Begin
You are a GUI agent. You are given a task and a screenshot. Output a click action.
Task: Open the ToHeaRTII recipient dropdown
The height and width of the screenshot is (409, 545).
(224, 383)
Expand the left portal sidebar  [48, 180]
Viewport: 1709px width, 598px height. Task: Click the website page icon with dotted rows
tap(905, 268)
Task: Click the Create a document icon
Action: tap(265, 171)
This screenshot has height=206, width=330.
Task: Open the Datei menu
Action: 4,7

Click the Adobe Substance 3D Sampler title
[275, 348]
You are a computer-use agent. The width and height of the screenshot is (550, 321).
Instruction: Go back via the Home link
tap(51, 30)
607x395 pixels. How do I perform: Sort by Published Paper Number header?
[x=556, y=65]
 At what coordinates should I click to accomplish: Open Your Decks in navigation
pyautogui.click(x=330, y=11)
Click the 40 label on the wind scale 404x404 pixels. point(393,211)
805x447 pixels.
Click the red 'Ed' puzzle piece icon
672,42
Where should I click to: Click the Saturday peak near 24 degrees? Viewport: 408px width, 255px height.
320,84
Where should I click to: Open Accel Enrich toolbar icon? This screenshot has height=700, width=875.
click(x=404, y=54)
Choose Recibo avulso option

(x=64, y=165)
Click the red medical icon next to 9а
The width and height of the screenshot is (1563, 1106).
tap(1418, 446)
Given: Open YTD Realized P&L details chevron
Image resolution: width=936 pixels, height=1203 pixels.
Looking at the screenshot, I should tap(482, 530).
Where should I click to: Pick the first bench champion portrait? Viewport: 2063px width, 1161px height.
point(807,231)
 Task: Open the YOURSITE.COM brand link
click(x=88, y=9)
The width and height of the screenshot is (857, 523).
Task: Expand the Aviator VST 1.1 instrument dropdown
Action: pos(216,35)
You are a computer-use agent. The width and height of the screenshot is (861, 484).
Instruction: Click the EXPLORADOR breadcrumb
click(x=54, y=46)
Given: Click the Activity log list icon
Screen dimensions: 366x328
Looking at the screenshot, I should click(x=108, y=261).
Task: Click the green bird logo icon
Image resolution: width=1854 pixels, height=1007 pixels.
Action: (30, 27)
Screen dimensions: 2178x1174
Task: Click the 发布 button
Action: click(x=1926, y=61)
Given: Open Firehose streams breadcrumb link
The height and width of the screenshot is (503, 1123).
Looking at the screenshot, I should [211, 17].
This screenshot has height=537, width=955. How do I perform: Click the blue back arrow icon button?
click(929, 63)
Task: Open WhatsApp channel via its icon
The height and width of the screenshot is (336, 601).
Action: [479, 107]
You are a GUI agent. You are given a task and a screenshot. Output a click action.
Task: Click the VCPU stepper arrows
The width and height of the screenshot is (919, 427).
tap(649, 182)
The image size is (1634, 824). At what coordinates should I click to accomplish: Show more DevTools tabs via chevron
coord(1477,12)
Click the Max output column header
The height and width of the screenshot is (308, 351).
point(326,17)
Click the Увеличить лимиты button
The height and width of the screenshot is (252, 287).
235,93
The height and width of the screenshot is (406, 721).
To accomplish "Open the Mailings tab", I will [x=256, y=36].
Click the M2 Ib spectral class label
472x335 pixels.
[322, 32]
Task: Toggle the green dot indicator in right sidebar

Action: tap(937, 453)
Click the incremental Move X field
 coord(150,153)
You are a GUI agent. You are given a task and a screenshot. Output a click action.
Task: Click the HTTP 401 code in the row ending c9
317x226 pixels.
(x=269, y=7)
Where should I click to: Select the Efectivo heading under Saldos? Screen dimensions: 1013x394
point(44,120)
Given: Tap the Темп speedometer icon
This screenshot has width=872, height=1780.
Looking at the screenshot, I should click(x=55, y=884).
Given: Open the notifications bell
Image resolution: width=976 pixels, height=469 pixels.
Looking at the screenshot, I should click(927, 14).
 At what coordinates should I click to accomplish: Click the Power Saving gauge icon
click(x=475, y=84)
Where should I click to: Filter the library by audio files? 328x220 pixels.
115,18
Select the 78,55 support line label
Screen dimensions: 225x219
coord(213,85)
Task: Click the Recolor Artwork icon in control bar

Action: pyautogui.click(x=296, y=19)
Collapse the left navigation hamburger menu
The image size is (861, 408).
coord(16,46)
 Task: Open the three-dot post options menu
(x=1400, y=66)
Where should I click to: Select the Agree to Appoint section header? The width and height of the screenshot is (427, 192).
End
> Given problem
Reproduce all of the material above, putting "Display" in place of "Viewport" everywhere it occurs. Leave everything else unchanged.

> Reply to the exercise
You are a GUI agent. You are given a task and a screenshot. Output a click action.
Task: Open the ToHeaRTII recipient dropdown
The height and width of the screenshot is (409, 545).
(224, 383)
Expand the left portal sidebar  [48, 180]
Display: 1709px width, 598px height. Task: Click the website page icon with dotted rows
tap(905, 268)
Task: Click the Create a document icon
Action: tap(265, 171)
This screenshot has height=206, width=330.
Task: Open the Datei menu
Action: 4,7

Click the Adobe Substance 3D Sampler title
[275, 348]
You are a computer-use agent. The width and height of the screenshot is (550, 321).
Instruction: Go back via the Home link
tap(51, 30)
607x395 pixels. How do I perform: Sort by Published Paper Number header?
[x=556, y=65]
 At what coordinates should I click to accomplish: Open Your Decks in navigation
pyautogui.click(x=330, y=11)
Click the 40 label on the wind scale 404x404 pixels. point(393,211)
805x447 pixels.
Click the red 'Ed' puzzle piece icon
672,42
Where should I click to: Click the Saturday peak near 24 degrees? Display: 408px width, 255px height.
320,84
Where should I click to: Open Accel Enrich toolbar icon? This screenshot has height=700, width=875.
click(x=404, y=54)
Choose Recibo avulso option

(x=64, y=165)
Click the red medical icon next to 9а
The width and height of the screenshot is (1563, 1106).
tap(1418, 446)
Given: Open YTD Realized P&L details chevron
Image resolution: width=936 pixels, height=1203 pixels.
Looking at the screenshot, I should tap(482, 530).
Where should I click to: Pick the first bench champion portrait? Display: 2063px width, 1161px height.
point(807,231)
 Task: Open the YOURSITE.COM brand link
click(x=88, y=9)
The width and height of the screenshot is (857, 523).
Task: Expand the Aviator VST 1.1 instrument dropdown
Action: pos(216,35)
You are a computer-use agent. The width and height of the screenshot is (861, 484).
Instruction: Click the EXPLORADOR breadcrumb
click(x=54, y=46)
Given: Click the Activity log list icon
Screen dimensions: 366x328
Looking at the screenshot, I should click(x=108, y=261).
Task: Click the green bird logo icon
Image resolution: width=1854 pixels, height=1007 pixels.
Action: (30, 27)
Screen dimensions: 2178x1174
Task: Click the 发布 button
Action: click(x=1926, y=61)
Given: Open Firehose streams breadcrumb link
The height and width of the screenshot is (503, 1123).
Looking at the screenshot, I should [211, 17].
This screenshot has height=537, width=955. How do I perform: Click the blue back arrow icon button?
click(929, 63)
Task: Open WhatsApp channel via its icon
The height and width of the screenshot is (336, 601).
Action: [479, 107]
You are a GUI agent. You are given a task and a screenshot. Output a click action.
Task: Click the VCPU stepper arrows
The width and height of the screenshot is (919, 427).
tap(649, 182)
The image size is (1634, 824). At what coordinates should I click to accomplish: Show more DevTools tabs via chevron
coord(1477,12)
Click the Max output column header
The height and width of the screenshot is (308, 351).
point(326,17)
Click the Увеличить лимиты button
The height and width of the screenshot is (252, 287).
235,93
The height and width of the screenshot is (406, 721).
To accomplish "Open the Mailings tab", I will [x=256, y=36].
Click the M2 Ib spectral class label
472x335 pixels.
[322, 32]
Task: Toggle the green dot indicator in right sidebar

Action: tap(937, 453)
Click the incremental Move X field
 coord(150,153)
You are a GUI agent. You are given a task and a screenshot. Output a click action.
Task: Click the HTTP 401 code in the row ending c9
317x226 pixels.
(x=269, y=7)
Where should I click to: Select the Efectivo heading under Saldos? Screen dimensions: 1013x394
point(44,120)
Given: Tap the Темп speedometer icon
This screenshot has width=872, height=1780.
Looking at the screenshot, I should click(x=55, y=884).
Given: Open the notifications bell
Image resolution: width=976 pixels, height=469 pixels.
Looking at the screenshot, I should click(927, 14).
 At what coordinates should I click to accomplish: Click the Power Saving gauge icon
click(x=475, y=84)
Where should I click to: Filter the library by audio files? 328x220 pixels.
115,18
Select the 78,55 support line label
Screen dimensions: 225x219
coord(213,85)
Task: Click the Recolor Artwork icon in control bar

Action: pyautogui.click(x=296, y=19)
Collapse the left navigation hamburger menu
The image size is (861, 408).
coord(16,46)
 Task: Open the three-dot post options menu
(x=1400, y=66)
Where should I click to: Select the Agree to Appoint section header? The width and height of the screenshot is (427, 192).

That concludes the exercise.